• **AIM OF THE TASK**
Write out every line of the material below verbatim, changing nothing.

Dataset rows
-=-=-=-=-
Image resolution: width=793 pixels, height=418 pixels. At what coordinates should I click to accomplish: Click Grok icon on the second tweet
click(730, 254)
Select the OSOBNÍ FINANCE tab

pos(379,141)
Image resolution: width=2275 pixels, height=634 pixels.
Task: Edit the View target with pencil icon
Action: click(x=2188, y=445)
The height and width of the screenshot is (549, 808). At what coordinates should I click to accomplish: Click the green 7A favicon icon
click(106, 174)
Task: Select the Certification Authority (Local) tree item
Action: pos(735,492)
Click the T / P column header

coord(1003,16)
-=-=-=-=-
• **ANSWER BELOW**
Image resolution: width=793 pixels, height=418 pixels. At what coordinates should I click to accomplish: Click Grok icon on the second tweet
click(730, 254)
Select the OSOBNÍ FINANCE tab

pos(379,141)
Image resolution: width=2275 pixels, height=634 pixels.
Task: Edit the View target with pencil icon
Action: click(x=2188, y=445)
The height and width of the screenshot is (549, 808). At what coordinates should I click to accomplish: Click the green 7A favicon icon
click(106, 174)
Task: Select the Certification Authority (Local) tree item
Action: pos(735,492)
Click the T / P column header

coord(1003,16)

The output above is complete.